===== Data supplied

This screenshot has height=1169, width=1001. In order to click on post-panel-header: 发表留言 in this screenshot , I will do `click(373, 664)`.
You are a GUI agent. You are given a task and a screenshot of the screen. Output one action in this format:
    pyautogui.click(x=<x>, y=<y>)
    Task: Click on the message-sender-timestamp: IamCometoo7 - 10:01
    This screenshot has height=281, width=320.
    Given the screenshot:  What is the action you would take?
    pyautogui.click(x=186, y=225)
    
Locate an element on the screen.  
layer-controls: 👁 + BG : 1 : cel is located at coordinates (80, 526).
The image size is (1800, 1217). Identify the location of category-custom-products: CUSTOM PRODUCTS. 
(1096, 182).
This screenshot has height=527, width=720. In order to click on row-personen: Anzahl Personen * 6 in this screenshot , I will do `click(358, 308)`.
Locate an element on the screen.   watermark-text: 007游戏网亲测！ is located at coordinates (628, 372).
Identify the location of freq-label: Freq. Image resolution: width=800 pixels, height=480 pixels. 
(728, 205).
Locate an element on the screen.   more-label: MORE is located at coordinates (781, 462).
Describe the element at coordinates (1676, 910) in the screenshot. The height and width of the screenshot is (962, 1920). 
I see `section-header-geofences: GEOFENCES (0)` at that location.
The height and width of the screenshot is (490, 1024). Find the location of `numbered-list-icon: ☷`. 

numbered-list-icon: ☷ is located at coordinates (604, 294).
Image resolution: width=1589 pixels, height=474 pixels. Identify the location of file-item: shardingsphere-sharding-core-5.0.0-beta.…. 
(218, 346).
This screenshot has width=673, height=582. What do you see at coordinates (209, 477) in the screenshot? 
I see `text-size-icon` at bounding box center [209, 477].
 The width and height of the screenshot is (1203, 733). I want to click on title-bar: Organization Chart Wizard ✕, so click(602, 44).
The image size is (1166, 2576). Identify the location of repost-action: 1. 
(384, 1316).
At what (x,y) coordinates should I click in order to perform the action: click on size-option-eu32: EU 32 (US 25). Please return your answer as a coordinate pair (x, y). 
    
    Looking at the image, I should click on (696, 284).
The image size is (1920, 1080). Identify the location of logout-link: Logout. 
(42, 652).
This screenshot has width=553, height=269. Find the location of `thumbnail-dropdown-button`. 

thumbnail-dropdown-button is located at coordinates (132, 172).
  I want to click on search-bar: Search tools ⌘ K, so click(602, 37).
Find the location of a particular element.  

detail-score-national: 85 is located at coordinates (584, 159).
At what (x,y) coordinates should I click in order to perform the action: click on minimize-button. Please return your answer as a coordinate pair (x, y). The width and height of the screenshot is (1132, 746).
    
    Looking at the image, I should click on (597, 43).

==========

Extract from the records above every line that contains the string "size", copying each line in full. Matching is case-sensitive.

(Result below)
The image size is (1800, 1217). Identify the location of category-custom-products: CUSTOM PRODUCTS. 
I see `text-size-icon` at bounding box center [209, 477].
The image size is (1166, 2576). Identify the location of repost-action: 1. 
At what (x,y) coordinates should I click in order to perform the action: click on size-option-eu32: EU 32 (US 25). Please return your answer as a coordinate pair (x, y). 
The image size is (1920, 1080). Identify the location of logout-link: Logout. 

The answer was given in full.